One day after the visit to the White House by Boston Red Sox players celebrating the team’s 2018 World Series championship, the hosts on Friday’s edition of Morning Joe on MSNBC asserted that if even one player didn’t want to go, the others should have stayed away as well.
The strongest comment came from co-host Joe Scarborough, who said no one on the baseball team should have taken part because Donald Trump is “the most racist president certainly in our lifetime.”
While discussing what happened on Thursday, the panelists pointed to the fact that Alex Cora -- the team manager and a Puerto Rican -- and almost all of the black and Hispanic players with the Red Sox refused to attend to protest the president’s “racist rhetoric.”
Co-host Mika Brzezinski joined the discourse by stating:
I usually am the one that you guys make fun of for not really knowing enough about sports, but I’ve been watching you coach baseball, and I know enough about what it means to be on a team.
And if one member of the team is not comfortable or two or three, why would anybody on that team go? I don’t get it. I mean, isn’t it all about unity?
Regular MSNBC contributor Donny Deutsch responded to that all-or-none philosophy by turning his attention to “the flip side” of that concept.
“Look.
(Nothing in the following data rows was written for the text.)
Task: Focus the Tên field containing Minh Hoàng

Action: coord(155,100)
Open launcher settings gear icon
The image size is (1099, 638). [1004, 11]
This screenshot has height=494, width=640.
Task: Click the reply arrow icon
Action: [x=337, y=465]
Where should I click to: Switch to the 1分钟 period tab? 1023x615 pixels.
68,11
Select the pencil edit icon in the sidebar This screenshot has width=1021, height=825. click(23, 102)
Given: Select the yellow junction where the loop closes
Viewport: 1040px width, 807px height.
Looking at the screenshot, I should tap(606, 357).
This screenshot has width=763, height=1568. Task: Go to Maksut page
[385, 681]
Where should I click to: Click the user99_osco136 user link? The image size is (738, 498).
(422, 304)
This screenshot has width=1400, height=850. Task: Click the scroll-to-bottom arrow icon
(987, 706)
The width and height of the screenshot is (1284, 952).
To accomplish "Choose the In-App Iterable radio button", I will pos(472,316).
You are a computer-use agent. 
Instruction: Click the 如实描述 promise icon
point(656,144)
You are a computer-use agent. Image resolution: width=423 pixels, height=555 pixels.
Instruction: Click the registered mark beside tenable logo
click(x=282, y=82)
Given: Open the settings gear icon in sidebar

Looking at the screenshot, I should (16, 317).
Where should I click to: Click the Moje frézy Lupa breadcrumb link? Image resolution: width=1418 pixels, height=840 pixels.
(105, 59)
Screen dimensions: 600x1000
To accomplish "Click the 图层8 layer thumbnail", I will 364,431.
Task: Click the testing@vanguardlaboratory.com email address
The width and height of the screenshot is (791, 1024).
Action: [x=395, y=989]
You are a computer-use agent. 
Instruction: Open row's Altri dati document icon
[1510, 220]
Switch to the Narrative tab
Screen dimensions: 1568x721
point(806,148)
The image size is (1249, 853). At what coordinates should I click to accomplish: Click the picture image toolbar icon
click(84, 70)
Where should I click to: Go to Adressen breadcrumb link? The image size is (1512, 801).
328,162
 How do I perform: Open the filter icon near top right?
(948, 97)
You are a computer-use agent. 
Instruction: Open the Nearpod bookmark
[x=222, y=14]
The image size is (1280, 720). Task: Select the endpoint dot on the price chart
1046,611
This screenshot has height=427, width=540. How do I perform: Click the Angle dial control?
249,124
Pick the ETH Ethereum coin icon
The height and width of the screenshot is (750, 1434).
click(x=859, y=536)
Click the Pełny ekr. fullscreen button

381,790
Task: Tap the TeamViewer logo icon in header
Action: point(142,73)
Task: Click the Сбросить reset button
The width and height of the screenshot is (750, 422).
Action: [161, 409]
If it’s a chance in my life -- you know how I feel about Trump -- to go to the White House, I shouldn’t be denied that just because you disagree,” Deutsch stated. “So the same way that the guys have a right to stay at home, the guys have a right to go.”
“Actually,” Brzezinski countered, “I don’t think that applies because the reasons why these players didn’t go are so much more important than getting a free trip to the White House,” Brzezinski argued.
“Come on! Stick with your team,” she added.
Scarborough also noted that the unity argument works both ways in this scenario.
“There are some difficult parts to this, really,” he stated. “I’m not going to tell a 23-year-old kid from Texas that may never get a chance to go to the White House again: ‘You’ve got to make a political statement even if you don’t follow politics.’”
The co-host added, "This is on the level, of course, that we can’t even imagine, but man, it’s about the unit. It’s about the team.”
Scarborough then expressed his disappointment with people on the team by asserting:
There’s not one white guy on that team that couldn’t say “You know what? Can you get me to the White House, like three or four months from now, maybe I’ll get a tour?
“I’m gonna stay back with my team.”
He then tried to put the final nail in the coffin by adding that he sides “with the guys who are uncomfortable because this is the most racist president certainly in our lifetime.”